Apollo would love to claim the way he had handled Cameron as another of his good deeds, but he could not. Cameron was his brother. In all the ways that it mattered. They had come up together on the streets, and they had kept each other from dying. Apollo had spent the early part of his life in Greece with his mother, the bastard child of her affair with an Italian man who’d left before Apollo was born.
She had gone to Scotland on the promise that a man there might care for them, but it had turned out to be little more than human trafficking.
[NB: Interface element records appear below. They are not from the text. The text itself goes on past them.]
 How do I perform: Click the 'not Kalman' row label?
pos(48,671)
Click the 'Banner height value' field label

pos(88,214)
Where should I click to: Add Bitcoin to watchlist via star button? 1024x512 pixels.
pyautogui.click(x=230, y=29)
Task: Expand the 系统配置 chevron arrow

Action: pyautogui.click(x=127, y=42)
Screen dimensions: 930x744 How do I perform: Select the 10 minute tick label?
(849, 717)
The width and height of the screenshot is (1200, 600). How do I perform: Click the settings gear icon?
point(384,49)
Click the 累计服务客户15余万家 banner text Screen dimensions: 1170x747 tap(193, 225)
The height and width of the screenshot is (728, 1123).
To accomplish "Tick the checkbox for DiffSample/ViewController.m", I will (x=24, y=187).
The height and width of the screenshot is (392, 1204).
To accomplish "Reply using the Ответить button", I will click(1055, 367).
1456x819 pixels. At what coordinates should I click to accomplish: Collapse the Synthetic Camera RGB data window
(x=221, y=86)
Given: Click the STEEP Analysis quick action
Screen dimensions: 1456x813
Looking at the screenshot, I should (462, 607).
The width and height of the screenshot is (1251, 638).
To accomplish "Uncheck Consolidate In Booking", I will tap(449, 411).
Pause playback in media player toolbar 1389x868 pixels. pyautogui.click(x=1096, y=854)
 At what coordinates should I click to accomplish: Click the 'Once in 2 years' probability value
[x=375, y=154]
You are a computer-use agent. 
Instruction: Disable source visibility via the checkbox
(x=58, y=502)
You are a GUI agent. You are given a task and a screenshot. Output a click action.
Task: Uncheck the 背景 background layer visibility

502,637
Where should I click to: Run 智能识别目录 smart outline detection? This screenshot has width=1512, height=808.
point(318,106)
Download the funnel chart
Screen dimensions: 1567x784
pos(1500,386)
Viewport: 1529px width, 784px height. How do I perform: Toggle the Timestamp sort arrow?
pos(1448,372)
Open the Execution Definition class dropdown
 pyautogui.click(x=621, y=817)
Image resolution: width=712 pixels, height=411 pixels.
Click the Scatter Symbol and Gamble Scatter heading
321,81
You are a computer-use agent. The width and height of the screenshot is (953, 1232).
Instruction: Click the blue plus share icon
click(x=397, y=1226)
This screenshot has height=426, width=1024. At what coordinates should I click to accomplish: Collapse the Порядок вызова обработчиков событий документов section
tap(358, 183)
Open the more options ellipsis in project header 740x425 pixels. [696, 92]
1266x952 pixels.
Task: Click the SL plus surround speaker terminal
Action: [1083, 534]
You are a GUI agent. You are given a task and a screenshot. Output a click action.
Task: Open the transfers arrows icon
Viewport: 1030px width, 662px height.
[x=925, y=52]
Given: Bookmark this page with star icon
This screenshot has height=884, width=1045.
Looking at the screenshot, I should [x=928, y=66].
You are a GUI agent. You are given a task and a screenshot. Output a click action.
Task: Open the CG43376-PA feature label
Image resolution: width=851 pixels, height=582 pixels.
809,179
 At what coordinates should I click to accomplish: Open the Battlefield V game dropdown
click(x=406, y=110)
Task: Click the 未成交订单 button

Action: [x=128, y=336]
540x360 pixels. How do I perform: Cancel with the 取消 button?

His mother had lost herself during those years, and Apollo had run away from home.
It was too dangerous, being around his mother’s various clients. He had managed to remain unmolested. Until that was, he had decided that charging money for access to his body before people could take it for free was perhaps the way forward.
It was the kind of work that took pieces of your soul. He and Cameron had not done it because they’d had a vast array of choices before them. They’d had certain assets and had used them how they could.
They were also brilliant. Smart with technology and had begun working at getting their hands on all the pieces of old technology that they could so that they could begin understanding the inner workings of all of it.
The ugly truth was that they had been prostitutes. The uglier truth was that sex was a commodity people paid dearly for. He did not feel guilt over his past actions. He had done what he needed to do. But it had changed him. When your own body was for sale, it forced you to live in your mind. He and Cameron had done so to their own benefit, and with connections they’d built—and some exploitation that verged on blackmail—they had managed to begin establishing themselves in the tech world. Starting their own company. Letting go of that old life.
Yes, he would love to say that staying connected to Cameron during his crisis, keeping him moving, keeping him going, had been an act of charity on his part. It wasn’t.
He hadn’t known how to live in a world without Cameron, and beyond that, his financial success was tied to Cameron. And he would not allow failure.